Stored data entries:
__________________________________________________

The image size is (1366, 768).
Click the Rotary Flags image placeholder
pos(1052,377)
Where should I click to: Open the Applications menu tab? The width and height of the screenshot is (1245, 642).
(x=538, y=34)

__________________________________________________

What the exercise asks -
Return all the data above once more, precisely as given.

Written reply -
The image size is (1366, 768).
Click the Rotary Flags image placeholder
pos(1052,377)
Where should I click to: Open the Applications menu tab? The width and height of the screenshot is (1245, 642).
(x=538, y=34)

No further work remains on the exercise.